Before the end of November 2022, eufy had enjoyed a prominent place among smart home security providers. For those willing to trust any company with home video streams and other data, Eufy was marketed as offering “No Clouds, No Cost”, with encrypted streams delivered only to local storage.

then came the first of eufy’s unfortunate revelations. Security consultant and researcher. Paul Moore asked Eufy on Twitter about various discrepancies he discovered. Doorbell camera images of him, apparently tagged with facial recognition data, were accessible from public URLs. Camera footage, when on, was apparently accessible without VLC Media Player authentication (somewhat later confirmed by The Verge). Eufy issued a statement stating that she essentially had not fully explained how he used cloud servers to provide mobile notifications and was committed to updating his language. Moore went silent after tweeting about “a long discussion” with Eufy’s legal team.
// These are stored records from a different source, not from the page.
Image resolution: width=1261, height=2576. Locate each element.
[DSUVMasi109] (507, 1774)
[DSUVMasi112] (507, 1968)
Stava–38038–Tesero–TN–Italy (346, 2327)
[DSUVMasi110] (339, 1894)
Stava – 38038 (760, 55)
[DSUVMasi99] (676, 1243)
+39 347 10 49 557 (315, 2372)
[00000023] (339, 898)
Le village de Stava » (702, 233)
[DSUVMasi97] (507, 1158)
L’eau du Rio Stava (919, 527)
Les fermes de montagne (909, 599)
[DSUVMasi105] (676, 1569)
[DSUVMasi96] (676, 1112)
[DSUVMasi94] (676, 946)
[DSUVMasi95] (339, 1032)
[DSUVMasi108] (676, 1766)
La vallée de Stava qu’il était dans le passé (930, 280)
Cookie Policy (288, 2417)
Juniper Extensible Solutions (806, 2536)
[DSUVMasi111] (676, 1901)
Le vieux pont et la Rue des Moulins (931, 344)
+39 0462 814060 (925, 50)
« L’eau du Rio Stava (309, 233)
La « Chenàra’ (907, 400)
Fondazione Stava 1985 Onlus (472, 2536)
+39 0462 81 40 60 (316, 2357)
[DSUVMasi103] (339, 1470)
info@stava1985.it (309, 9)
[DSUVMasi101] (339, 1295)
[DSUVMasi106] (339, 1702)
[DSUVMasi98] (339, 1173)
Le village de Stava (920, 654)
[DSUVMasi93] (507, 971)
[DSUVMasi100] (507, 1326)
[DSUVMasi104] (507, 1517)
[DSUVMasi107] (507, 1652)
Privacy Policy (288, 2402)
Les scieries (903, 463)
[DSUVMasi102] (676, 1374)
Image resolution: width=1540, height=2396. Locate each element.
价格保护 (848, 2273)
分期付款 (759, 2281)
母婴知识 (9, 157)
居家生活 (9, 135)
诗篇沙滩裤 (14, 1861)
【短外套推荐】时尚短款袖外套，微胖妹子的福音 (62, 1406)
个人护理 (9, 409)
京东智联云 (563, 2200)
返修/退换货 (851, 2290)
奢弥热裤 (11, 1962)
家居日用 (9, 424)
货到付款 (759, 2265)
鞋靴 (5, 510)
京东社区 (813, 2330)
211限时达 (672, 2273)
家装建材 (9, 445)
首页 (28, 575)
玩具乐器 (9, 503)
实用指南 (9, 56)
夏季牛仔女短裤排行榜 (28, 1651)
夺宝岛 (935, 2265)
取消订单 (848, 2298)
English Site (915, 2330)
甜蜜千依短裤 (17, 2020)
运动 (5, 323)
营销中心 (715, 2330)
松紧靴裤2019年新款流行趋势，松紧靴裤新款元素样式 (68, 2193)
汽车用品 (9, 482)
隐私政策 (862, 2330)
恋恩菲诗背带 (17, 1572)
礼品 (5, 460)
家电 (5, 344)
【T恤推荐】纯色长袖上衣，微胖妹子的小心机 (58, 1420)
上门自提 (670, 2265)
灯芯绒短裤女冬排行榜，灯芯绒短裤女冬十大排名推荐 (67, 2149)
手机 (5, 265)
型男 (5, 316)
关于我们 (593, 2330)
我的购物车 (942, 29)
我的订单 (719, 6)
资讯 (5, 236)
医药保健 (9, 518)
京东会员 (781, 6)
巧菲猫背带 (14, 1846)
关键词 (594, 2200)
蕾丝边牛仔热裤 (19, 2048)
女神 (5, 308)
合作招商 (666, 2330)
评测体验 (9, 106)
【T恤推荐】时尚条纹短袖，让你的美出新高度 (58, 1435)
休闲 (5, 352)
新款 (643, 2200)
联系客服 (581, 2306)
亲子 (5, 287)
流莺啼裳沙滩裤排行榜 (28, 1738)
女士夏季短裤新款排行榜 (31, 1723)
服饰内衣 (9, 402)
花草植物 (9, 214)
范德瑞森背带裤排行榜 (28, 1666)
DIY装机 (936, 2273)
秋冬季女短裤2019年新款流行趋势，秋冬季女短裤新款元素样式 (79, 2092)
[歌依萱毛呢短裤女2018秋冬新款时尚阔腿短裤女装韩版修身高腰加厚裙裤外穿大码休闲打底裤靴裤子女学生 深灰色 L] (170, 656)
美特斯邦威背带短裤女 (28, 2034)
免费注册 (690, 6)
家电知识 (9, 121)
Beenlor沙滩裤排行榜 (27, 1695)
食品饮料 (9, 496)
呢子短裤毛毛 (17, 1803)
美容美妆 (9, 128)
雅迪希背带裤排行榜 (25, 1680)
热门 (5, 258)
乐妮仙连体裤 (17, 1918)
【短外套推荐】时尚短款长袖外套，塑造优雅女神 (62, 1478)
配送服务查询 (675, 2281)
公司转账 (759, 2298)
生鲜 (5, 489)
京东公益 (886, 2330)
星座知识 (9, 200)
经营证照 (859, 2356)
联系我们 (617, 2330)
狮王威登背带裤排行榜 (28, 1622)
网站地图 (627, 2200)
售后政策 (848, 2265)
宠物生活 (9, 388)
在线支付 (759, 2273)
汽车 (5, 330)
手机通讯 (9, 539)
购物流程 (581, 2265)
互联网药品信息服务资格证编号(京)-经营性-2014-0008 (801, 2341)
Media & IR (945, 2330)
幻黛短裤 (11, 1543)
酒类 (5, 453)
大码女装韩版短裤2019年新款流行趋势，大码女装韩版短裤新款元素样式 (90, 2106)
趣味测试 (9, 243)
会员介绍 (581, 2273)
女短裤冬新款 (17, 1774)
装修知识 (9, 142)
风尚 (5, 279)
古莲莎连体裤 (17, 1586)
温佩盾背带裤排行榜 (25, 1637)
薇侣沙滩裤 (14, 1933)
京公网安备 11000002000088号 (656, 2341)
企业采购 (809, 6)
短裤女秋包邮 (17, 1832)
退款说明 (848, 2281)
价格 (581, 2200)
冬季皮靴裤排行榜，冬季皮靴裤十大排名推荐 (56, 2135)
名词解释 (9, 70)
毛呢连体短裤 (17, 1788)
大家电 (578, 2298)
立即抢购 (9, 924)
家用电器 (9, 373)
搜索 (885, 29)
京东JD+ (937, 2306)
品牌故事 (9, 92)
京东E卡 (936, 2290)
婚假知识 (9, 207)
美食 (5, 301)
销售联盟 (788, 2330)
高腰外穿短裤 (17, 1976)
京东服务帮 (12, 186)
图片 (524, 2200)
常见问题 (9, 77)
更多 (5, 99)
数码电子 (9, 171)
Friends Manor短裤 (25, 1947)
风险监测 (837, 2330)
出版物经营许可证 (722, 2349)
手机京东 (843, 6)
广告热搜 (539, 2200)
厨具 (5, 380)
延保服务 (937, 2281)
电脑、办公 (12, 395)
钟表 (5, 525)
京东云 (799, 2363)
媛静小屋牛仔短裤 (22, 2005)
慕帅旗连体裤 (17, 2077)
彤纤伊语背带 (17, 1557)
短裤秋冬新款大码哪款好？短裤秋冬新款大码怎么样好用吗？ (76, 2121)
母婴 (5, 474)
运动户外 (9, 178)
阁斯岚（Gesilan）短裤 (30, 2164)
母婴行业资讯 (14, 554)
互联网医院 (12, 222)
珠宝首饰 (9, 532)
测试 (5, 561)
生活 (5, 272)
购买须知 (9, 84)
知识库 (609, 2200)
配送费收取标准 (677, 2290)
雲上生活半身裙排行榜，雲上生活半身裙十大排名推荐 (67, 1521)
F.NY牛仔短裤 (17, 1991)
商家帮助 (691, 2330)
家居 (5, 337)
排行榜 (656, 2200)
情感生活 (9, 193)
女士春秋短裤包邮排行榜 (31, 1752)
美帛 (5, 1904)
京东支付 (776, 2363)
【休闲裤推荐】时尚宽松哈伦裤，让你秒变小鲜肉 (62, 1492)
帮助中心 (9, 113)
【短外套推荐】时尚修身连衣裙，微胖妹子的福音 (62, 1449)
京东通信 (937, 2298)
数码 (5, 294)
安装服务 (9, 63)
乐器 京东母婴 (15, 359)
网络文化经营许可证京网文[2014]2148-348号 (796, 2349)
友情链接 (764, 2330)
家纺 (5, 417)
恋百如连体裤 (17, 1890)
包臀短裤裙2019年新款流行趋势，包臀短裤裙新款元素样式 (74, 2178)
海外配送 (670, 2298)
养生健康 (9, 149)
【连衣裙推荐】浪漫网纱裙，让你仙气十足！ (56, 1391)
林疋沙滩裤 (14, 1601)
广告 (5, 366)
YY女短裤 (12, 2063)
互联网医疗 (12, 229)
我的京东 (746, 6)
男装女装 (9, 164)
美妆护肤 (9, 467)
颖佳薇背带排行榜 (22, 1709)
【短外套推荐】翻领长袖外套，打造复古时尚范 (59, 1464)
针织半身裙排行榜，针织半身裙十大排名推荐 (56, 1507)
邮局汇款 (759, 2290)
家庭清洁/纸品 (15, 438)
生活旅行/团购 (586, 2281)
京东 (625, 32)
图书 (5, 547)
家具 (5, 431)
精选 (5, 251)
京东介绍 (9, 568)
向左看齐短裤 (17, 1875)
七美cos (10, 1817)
Days later, another security researcher confirmed that, given the URL inside a Eufy user’s web portal, could be transmitted. The URL encryption scheme also seemed to lack sophistication; as the same researcher told Ars, only 65,535 combinations were needed for brute force, “which a computer can execute quite fast.” Anker then increased the number of random characters needed to guess URL strings and said it had removed the ability for media players to play a user’s strings even if they had the URL.

Eufy issued a statement to The Verge, Ars and other publications at the time, noting that it “totally” disagreed with the “allegations made against the company regarding the safety of our products.” After continued pressure from The Verge, Anker issued a lengthy statement detailing his past mistakes and future plans.

Among Anker/Eufy’s notable statements:

  • Your web portal now prohibits users from entering “debugging mode”.
  • The content of the video transmission is encrypted and is inaccessible outside the portal.
  • While “only 0.1 percent” of current daily users access the portal, it “had some issues,” which have been resolved.
  • eufy is pushing WebRTC to all of its security devices as the end-to-end encrypted stream protocol.
  • Facial recognition images have been uploaded to the cloud to help replace/reset/add doorbells with existing image sets, but have been discontinued. No recognition data was included with images sent to the cloud.
  • Outside of the “recent problem with the web portal”, all other videos use end-to-end encryption.
  • A “leading and well-known security expert” will produce a report on Eufy’s systems.
  • “Several new security consulting, certification and penetration testing companies” will be contracted for risk assessment.
  • A “Eufy Security rewards program” will be established.
  • The company promises to “provide more timely updates in our community (and the media!).”